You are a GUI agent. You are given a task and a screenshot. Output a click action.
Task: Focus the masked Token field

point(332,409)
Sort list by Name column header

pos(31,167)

| What you have to do |
The answer must be the complete set of entries, retyped exactly.

| Response |
You are a GUI agent. You are given a task and a screenshot. Output a click action.
Task: Focus the masked Token field

point(332,409)
Sort list by Name column header

pos(31,167)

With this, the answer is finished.